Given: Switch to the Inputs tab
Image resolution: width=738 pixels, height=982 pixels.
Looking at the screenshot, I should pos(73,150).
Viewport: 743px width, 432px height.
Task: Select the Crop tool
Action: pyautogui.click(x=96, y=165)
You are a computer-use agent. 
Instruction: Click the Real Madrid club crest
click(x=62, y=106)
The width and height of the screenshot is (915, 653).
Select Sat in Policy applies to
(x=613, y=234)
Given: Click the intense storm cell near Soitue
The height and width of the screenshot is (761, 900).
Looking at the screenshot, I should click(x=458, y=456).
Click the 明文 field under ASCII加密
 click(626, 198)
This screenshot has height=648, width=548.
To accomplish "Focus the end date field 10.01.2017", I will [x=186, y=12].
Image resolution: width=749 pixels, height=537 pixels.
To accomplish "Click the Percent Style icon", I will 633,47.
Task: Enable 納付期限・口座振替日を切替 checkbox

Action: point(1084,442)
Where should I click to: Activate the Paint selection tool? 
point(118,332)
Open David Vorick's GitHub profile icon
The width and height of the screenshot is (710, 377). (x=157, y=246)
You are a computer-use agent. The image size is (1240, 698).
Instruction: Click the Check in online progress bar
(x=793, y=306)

========

§ **Description of the task**:
Without any change, write the listing out again.

§ **Written reply**:
Given: Switch to the Inputs tab
Image resolution: width=738 pixels, height=982 pixels.
Looking at the screenshot, I should pos(73,150).
Viewport: 743px width, 432px height.
Task: Select the Crop tool
Action: pyautogui.click(x=96, y=165)
You are a computer-use agent. 
Instruction: Click the Real Madrid club crest
click(x=62, y=106)
The width and height of the screenshot is (915, 653).
Select Sat in Policy applies to
(x=613, y=234)
Given: Click the intense storm cell near Soitue
The height and width of the screenshot is (761, 900).
Looking at the screenshot, I should click(x=458, y=456).
Click the 明文 field under ASCII加密
 click(626, 198)
This screenshot has height=648, width=548.
To accomplish "Focus the end date field 10.01.2017", I will [x=186, y=12].
Image resolution: width=749 pixels, height=537 pixels.
To accomplish "Click the Percent Style icon", I will 633,47.
Task: Enable 納付期限・口座振替日を切替 checkbox

Action: point(1084,442)
Where should I click to: Activate the Paint selection tool? 
point(118,332)
Open David Vorick's GitHub profile icon
The width and height of the screenshot is (710, 377). (x=157, y=246)
You are a computer-use agent. The image size is (1240, 698).
Instruction: Click the Check in online progress bar
(x=793, y=306)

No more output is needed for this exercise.